◆ **PAGE**:
= = =

The theory and practice of risk management—and, included with that, risk measurement—have developed enormously since the pioneering work of Harry Markowitz in the 1950s. The theory has developed to the point where risk management/measurement is now regarded as a distinct sub-field of the theory of finance. …

Szegö (2004, p. 1) categorizes risk measures as one of the three major revolutions in finance and places the start of that revolution in 1997. The other two major revolutions are mean-variance analysis (1952–1956) and continuous-time models (1969–1973). He notes that alternative risk measures have been accepted by practitioners but “rejected by the academic establishment and, so far discarded by regulators!” (Szegö, 2004, p. 4).

Basic Features of Investment Risk Measures

Balzer (2001) argues that a risk measure is investor specific and, therefore, there is “no single universally acceptable risk measure.” He suggests several features that an investment risk measure should capture. Here we describe the following three features:

  • Relativity of risk
  • Multidimensionality of risk
  • Asymmetry of risk

The relativity of risk means that risk should be related to performing worse than some alternative investment or benchmark. Balzer (1994, 2001) and Sortino and Satchell (2001), among others, have proposed that investment risk might be measured by the probability of the investment return falling below a specified risk benchmark. The risk benchmark might itself be a random variable, such as a liability benchmark (e.g., an insurance product), the inflation rate or possibly inflation plus some safety margin, the risk-free rate of return, the bottom percentile of return, a sector index return, a budgeted return, or other alternative investments. Each benchmark can be justified in relation to the goal of the portfolio manager. Should performance fall below the benchmark, there could be major adverse consequences for the portfolio manager.

= = =

◆ **MATERIAL SHOWN**:

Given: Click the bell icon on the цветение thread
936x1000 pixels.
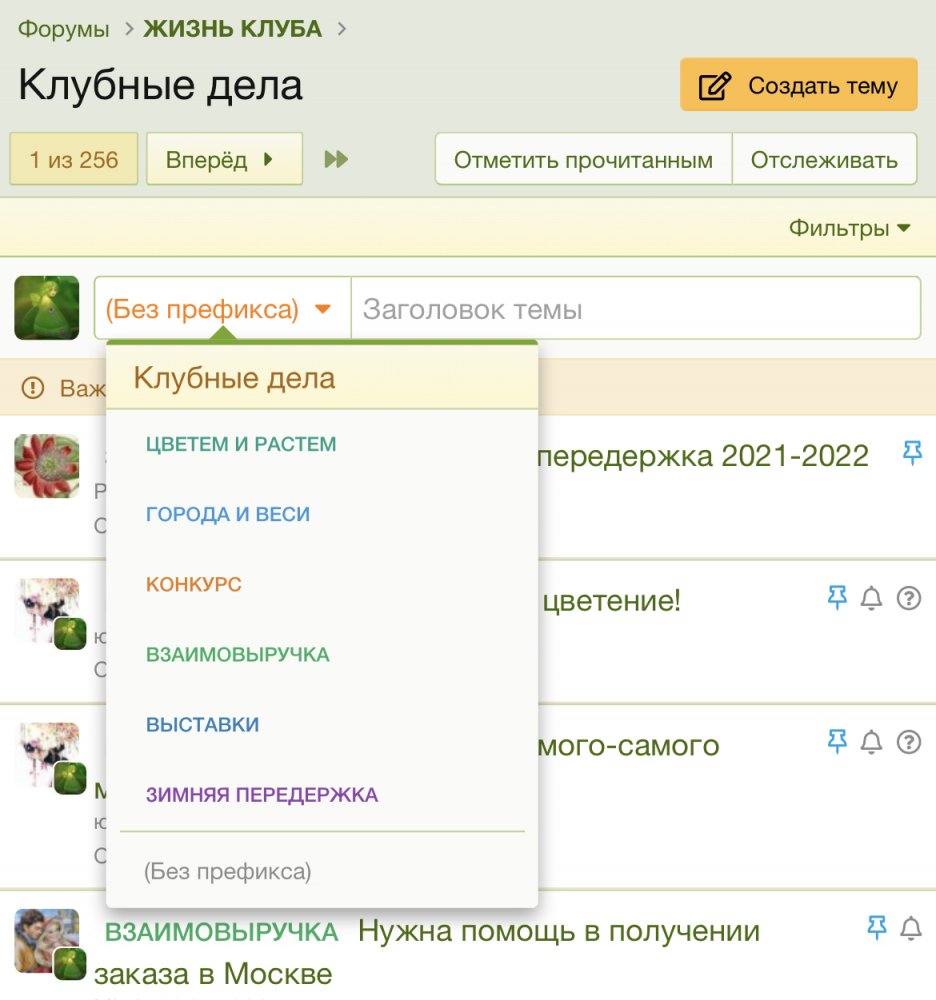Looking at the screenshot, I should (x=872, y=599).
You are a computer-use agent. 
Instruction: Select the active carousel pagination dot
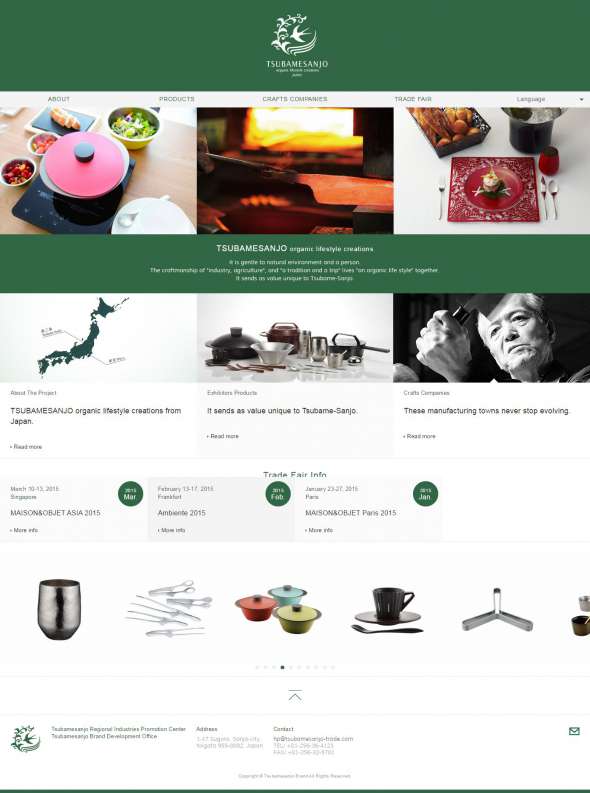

= = =

◆ **SET TASK 1**:
Decide whether each statement agrees with the risk-measures passage, answering yes or no and quoting the deciding words: (a) Szegö dates the start of the risk-measure revolution to 1997. (b) Balzer holds that one risk measure is acceptable to every investor. (c) A sector index return is named as a possible risk benchmark.
◆ **SET TASK 2**:
Reproduce the part of the risk-measures passage starting with "Szegö (2004, p." and going on through "2004, p. 4).".
◆ **SET TASK 3**:
Translate this sentence from the risk-measures passage into Spanish: "Each benchmark can be justified in relation to the goal of the portfolio manager."

◆ **FINAL RESULT 1**:
(a) Yes: "places the start of that revolution in 1997"
(b) No: "no single universally acceptable risk measure."
(c) Yes: "a sector index return"

◆ **FINAL RESULT 2**:
Szegö (2004, p. 1) categorizes risk measures as one of the three major revolutions in finance and places the start of that revolution in 1997. The other two major revolutions are mean-variance analysis (1952–1956) and continuous-time models (1969–1973). He notes that alternative risk measures have been accepted by practitioners but “rejected by the academic establishment and, so far discarded by regulators!” (Szegö, 2004, p. 4).

◆ **FINAL RESULT 3**:
Cada referencia puede justificarse en relación con el objetivo del gestor de la cartera.